Когда мы были детьми, папашу увольняли регулярно, а потом почти вовсе перестали нанимать. Эти дни никому не нравились, тем более что вместо уведомления об увольнении ему обычно доставалась недельная получка.
– Уже смеркалось, а его все нет и нет, – продолжал Шай. – Так что ма уложила нас всех в постель – мы тогда вчетвером спали на матрасах в задней спальне; это потом появилась Джеки и девчонок переселили в другую комнату. Ма вся на дерьмо изошла, мол, на сей раз она отца на порог не пустит, пускай хоть в канаве спит – ему там самое место, – пускай его измордуют, переедут машиной и бросят в тюрьму одновременно. Кевин хнычет, что хочет к папе, хрен его знает зачем, а она ему, мол, заткнись и спи, а то папочка вообще больше не вернется. Я спросил, что мы тогда будем делать, а она мне: “Тогда ты будешь мужиком в доме, придется тебе о нас заботиться. У тебя всяко лучше получится, чем у этого неудачника”. Если Кеву было два, то мне, значит, сколько? Восемь?
– Почему я не удивлен, что ты окажешься главным мучеником во всей истории?

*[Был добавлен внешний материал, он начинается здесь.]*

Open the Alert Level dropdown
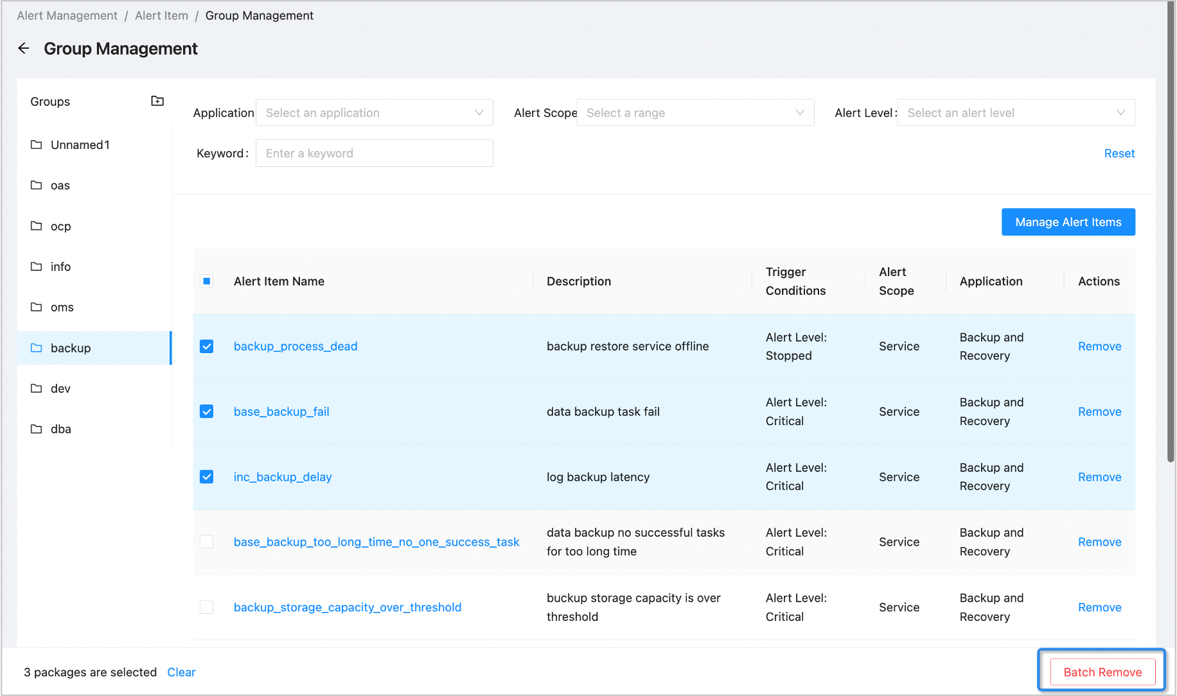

– Короче, ма уходит, дескать, сладких снов, детишки. Посреди ночи является па и выламывает дверь. Мы с Кармелой бегом в гостиную – а па швыряет в стену свадебный сервиз, предмет за предметом. У мамы все лицо в крови, она вопит, чтобы он прекратил, и поносит его на чем свет стоит. Кармела цепляется за папашу, а тот ей как врежет – она через всю комнату отлетела – и давай орать, что это мы, гребаные дети, загубили ему жизнь, что нас всех надо утопить как котят, перерезать глотки – и снова стать свободным человеком. Уж поверь, говорил он на полном серьезе. – Шай налил себе еще на дюйм виски и махнул бутылкой мне. Я покачал головой. – Ну как хочешь. Он прется в спальню, прирезать всех нас разом, ма прыгает на него, орет, чтобы я увел малышей. Я ведь теперь мужик в доме? Так что я вытаскиваю твою задницу из постели, говорю, что надо уходить. Ты скулишь и ноешь: зачем да почему, не хочу никуда, ты мне не указ. Ясно, что надолго ма папашу не задержит, так что я даю тебе затрещину, хватаю Кева под мышку, а тебя волоку за ворот футболки. И куда мне было вас вести? В ближайший участок полиции?
– Вообще-то у нас соседи были. Дохрена соседей…
Шая передернуло от отвращения.
– Ага. Надо было вывалить наше грязное белье перед всей Фейтфул-Плейс, подарить им такой смачный скандал, чтоб до конца жизни вспоминали. Ты бы так поступил? – Шай залпом хлебнул из стакана и, морщась, дернул головой. – Да уж, с тебя станется. А я бы всю жизнь стыдился. Мне даже в восемь лет гордость не позволила.
– В восемь лет и мне тоже. Но сейчас-то я взрослый человек, и мне гораздо сложнее понять, почему запереть младших братьев в западне без возможности выбраться – повод для гордости.